Muslim di India: Keluarga Korban yang Dibunuh Massa Hidup Ketakutan
- bbc
Ketika Uttar Pradesh, salah satu negara bagian paling terpolarisasi di India, mengelar pemilu, sorotan tertuju pada 40 juta penduduk Muslimnya.
Kirti Dubey dari BBC Hindi melacak empat kasus kejahatan dan kebencian terhadap Muslim selama masa jabatan Menteri Besar Yogi Adityanath.
"Dia biasanya membawa handuk tipis di bahunya. Mereka kemudian memasukkan handuk itu ke mulutnya saat mereka membunuhnya," kata Kamrun Ali sembari menyeka air mata.
Suaminya, Anwar Ali, diduga dibunuh oleh massa Hindu pada Maret 2019, ketika mencoba mencegah mereka menghancurkan tempat ibadah Islam di dekat rumahnya di Distrik Sonbhadra.
Polisi menangkap 18 orang yang merupakan penduduk beragama Hindu setempat, termasuk beberapa anak, atas kematian Anwar Ali. Tetapi para pelaku bebas dengan jaminan setelah beberapa bulan.
Kamrun Ali mengatakan keluarganya masih menunggu keadilan.
Eksekusi mati di luar pengadilan dan ujaran kebencian yang menargetkan Muslim telah berulang kali menjadi berita utama sejak 2014, ketika Partai Nasionalis Hindu Bharatiya Janata Party (BJP) berkuasa dipimpin oleh Perdana Menteri Narendra Modi.
Para kritikus mengatakan para terdakwa pelaku sering kali merupakan pendukung partai itu. Retorika anti-Muslim oleh para pemimpin BJP dipandang telah membuat para terdakwa berani bertindak di luar hukum.
BJP membantah tuduhan itu, tetapi para tokohnya jarang mengutuk insiden semacam itu.
PM Modi sendiri pernah dikritik keras karena tetap diam selama berbulan-bulan, setelah seorang pria Muslim berusia 52 tahun digantung di Uttar Pradesh pada 2015 karena diduga menyimpan daging sapi di rumahnya.

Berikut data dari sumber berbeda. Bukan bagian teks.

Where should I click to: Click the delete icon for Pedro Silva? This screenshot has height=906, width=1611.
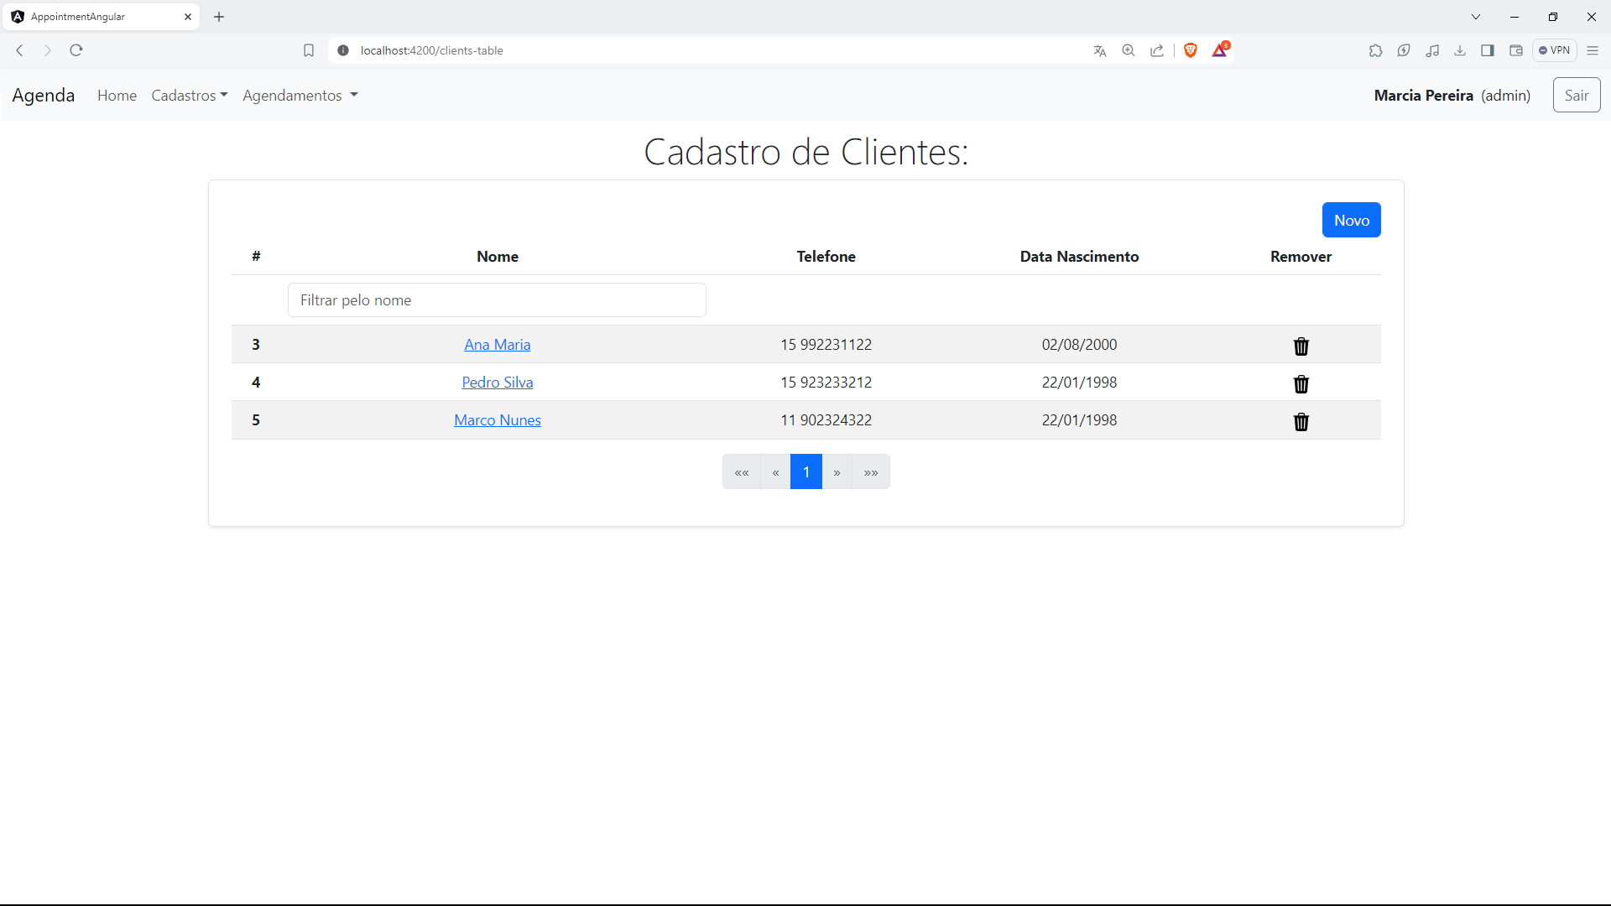(1301, 383)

Pembunuhan itu mengagetkan dunia, tapi pada tahun-tahun berikutnya ada terjadi pula serangan serupa terhadap Muslim.
Beberapa insiden terburuk terjadi di Uttar Pradesh, di mana Yogi Adityanath dari BJP, yang merupakan seorang pendeta Hindu sering menyampaikan pidato bernada hasutan, menjabat sebagai Menteri Utama pada 2017.

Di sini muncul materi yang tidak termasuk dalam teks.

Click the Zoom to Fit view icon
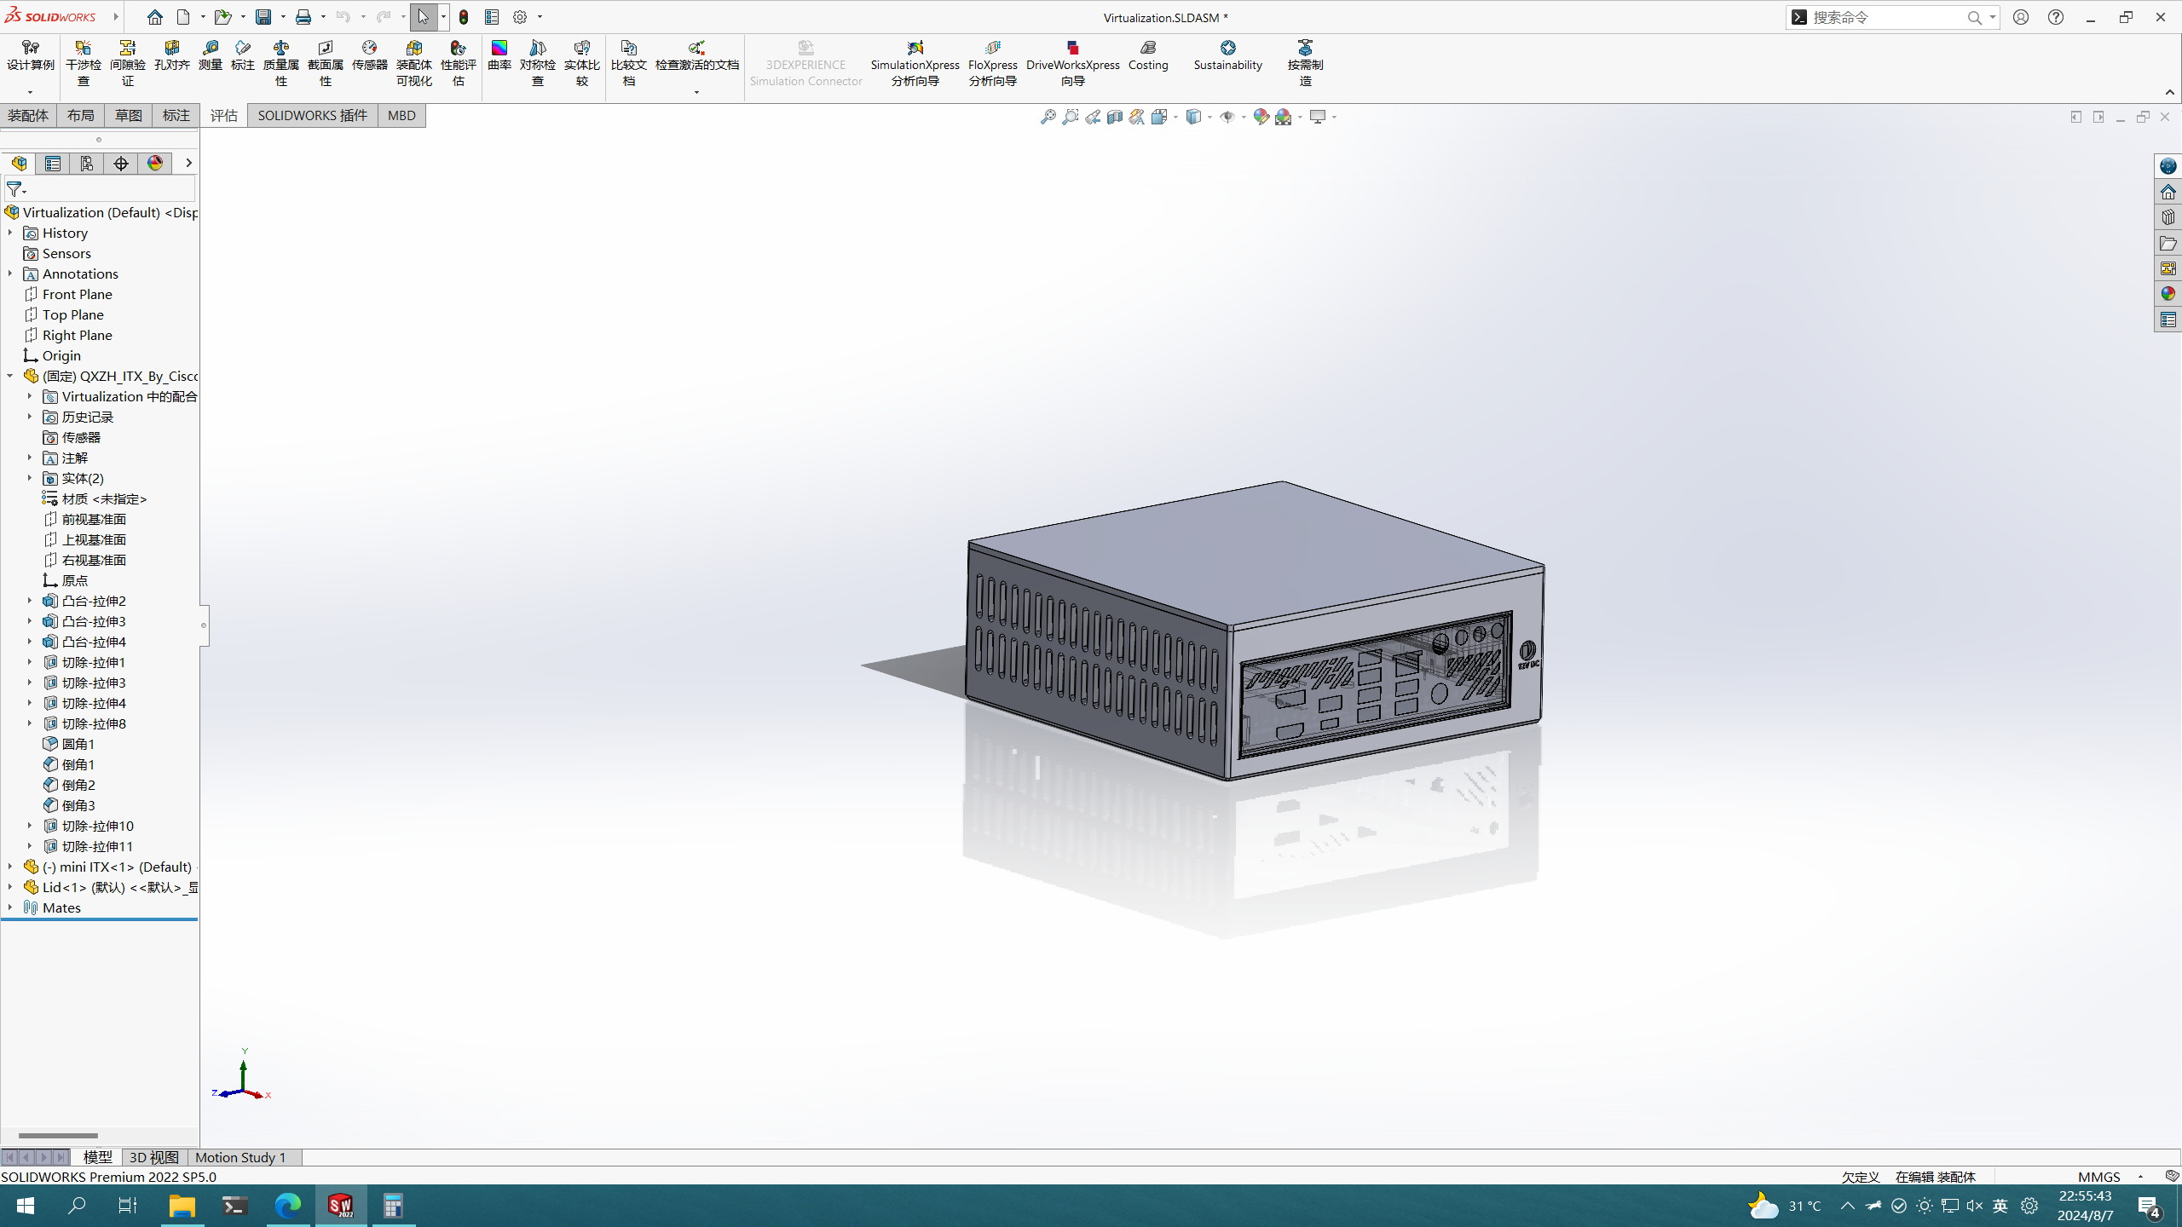Viewport: 2182px width, 1227px height. [x=1048, y=117]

Sulit untuk memastikan berapa banyak eksekusi mati di luar pengadilan atau kebencian terhadap Muslim yang terjadi setiap tahun. Pada 2017, biro catatan kriminal India mengumpulkan data terkait itu tetapi tidak mempublikasikannya.

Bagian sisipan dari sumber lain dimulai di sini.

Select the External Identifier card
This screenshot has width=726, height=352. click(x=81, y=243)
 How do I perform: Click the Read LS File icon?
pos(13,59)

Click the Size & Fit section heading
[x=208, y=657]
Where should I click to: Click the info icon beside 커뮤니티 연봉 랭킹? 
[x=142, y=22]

Dalam empat kasus yang ditelusuri oleh BBC, keluarga korban menuduh polisi apatis dan mengatakan mereka tidak puas dengan perkembangan kasusnya.
Terdakwa dibebaskan dengan jaminan dalam tiga kasus, sementara belum ada yang ditangkap dalam kasus keempat setelah lebih dari tujuh bulan sejak kejadian.
Prashant Kumar, Direktur Jenderal Hukum dan Ketertiban di Uttar Pradesh membantah tuduhan itu.
"Masyarakat tidak berhak memukul siapa pun dan apabila insiden seperti itu terjadi, kami akan menindak tegas tersangka," kata dia.
Namun seorang pengacara yang mewakili para korban, Mohammed Asad Hayat menuding bahwa keengganan polisi untuk membuat marah orang-orang yang berkuasa telah melemahkan penyelidikan kasus-kasus itu.
"Eksekusi mati di luar pengadilan terjadi di bawah agenda politik," kata Hayat.
Sementara itu, keluarga korban mengaku hidup dalam ketakutan, bahkan sampai meninggalkan rumah mereka.
Keluarga yang putus asa
Putra sulung Anwar Ali, Ain ul Haq, menuduh bahwa kedatangan guru sekolah setempat bernama Ravindra Kharwar teleh memicu ketegangan di Desa Parsoi, tempat mereka tinggal.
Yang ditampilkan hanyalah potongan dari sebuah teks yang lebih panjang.